***** Trecho fornecido
Ao longo da história, sempre houve discriminações, o que deve nos alertar para que prestemos atenção para qual parte da história é contada e qual permanece silenciada. Eu sempre me pergunto: quantas mulheres construíram um sistema filosófico ou tiveram a ideia de algo grandioso para fazer com a escrita e com a filosofia e não conseguiram? Quanto talento foi desperdiçado ao longo da história? Quanto perdemos com isso?

Estamos mais conscientes hoje quanto às discriminações, mas ainda assim elas simplesmente permanecem. Todos nós precisamos cooperar. A ideia do Daimon tem sido cooptada pela autoajuda e por uma lógica individualista em que só se quer aprender a vencer os outros. Esse não é o ponto. O ponto é a cooperação, a coletividade, o que torna a condição de todos melhor. É bom ouvir seu Daimon, mas tudo o que se faz em filosofia e literatura deve ter também um lado político, nem que seja na forma como se abre a lente para a discussão.

Você fala sobre filosofia como uma linguagem viva. Como ela pode nos ajudar na vida cotidiana?
**********
Altere o trecho sobre discriminação e filosofia: reproduza-o começando nas palavras "Ao longo da história, sempre" e parando depois de "perdemos com isso?", com "talento" trocado por "potencial".
***** Dados extraídos
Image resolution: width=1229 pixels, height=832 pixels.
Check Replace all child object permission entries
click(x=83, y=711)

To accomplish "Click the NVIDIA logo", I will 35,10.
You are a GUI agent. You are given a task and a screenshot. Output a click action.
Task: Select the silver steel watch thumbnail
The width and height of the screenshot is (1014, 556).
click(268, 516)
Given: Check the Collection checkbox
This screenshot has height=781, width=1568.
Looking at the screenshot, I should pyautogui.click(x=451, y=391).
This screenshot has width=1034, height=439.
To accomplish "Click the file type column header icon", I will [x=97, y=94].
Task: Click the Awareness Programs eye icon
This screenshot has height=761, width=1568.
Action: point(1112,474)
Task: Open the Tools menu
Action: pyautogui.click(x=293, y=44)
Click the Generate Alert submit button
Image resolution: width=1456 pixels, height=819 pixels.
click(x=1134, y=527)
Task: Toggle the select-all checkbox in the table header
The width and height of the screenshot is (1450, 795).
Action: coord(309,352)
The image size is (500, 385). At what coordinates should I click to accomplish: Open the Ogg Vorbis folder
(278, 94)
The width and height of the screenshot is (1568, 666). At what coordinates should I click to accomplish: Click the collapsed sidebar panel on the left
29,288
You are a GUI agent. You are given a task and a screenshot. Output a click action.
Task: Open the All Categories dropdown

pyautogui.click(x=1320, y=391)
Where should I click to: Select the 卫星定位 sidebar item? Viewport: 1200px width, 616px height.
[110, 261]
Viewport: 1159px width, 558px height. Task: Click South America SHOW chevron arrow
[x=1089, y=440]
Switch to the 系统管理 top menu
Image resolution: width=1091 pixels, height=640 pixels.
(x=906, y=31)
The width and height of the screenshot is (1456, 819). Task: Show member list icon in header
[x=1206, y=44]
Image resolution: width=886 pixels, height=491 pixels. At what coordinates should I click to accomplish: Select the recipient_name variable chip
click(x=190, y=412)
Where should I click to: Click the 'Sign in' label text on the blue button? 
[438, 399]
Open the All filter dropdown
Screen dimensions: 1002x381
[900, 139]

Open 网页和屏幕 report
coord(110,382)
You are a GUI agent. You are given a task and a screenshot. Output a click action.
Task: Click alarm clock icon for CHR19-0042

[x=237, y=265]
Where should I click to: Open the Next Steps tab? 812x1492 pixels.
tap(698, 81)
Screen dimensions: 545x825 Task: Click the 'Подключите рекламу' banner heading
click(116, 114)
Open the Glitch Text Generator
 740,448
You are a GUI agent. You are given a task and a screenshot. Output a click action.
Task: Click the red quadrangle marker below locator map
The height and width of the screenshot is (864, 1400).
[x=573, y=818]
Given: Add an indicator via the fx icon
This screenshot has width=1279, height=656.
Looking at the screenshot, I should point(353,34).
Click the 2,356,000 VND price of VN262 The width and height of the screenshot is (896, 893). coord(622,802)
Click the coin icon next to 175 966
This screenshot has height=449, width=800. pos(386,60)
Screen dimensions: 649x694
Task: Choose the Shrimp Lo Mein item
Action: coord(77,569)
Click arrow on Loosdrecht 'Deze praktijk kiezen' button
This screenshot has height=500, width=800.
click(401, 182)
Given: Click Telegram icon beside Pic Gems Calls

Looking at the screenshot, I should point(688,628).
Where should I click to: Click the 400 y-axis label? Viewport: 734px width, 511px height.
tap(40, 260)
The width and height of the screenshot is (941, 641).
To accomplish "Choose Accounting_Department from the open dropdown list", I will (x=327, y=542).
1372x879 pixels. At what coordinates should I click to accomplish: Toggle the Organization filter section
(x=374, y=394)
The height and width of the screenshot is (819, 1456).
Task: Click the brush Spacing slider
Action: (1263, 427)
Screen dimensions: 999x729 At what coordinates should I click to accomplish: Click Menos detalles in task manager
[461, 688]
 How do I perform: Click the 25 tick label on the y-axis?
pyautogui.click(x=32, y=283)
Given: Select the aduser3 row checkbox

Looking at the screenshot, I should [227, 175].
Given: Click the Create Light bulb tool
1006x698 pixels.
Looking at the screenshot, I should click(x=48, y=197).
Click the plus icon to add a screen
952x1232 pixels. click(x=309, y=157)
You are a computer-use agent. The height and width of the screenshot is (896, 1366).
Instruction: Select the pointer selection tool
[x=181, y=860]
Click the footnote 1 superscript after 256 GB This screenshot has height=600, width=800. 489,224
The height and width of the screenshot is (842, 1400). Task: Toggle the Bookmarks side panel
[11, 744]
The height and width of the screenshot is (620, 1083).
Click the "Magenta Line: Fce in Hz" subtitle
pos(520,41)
**********
- [Resultado do exercício]
Ao longo da história, sempre houve discriminações, o que deve nos alertar para que prestemos atenção para qual parte da história é contada e qual permanece silenciada. Eu sempre me pergunto: quantas mulheres construíram um sistema filosófico ou tiveram a ideia de algo grandioso para fazer com a escrita e com a filosofia e não conseguiram? Quanto potencial foi desperdiçado ao longo da história? Quanto perdemos com isso?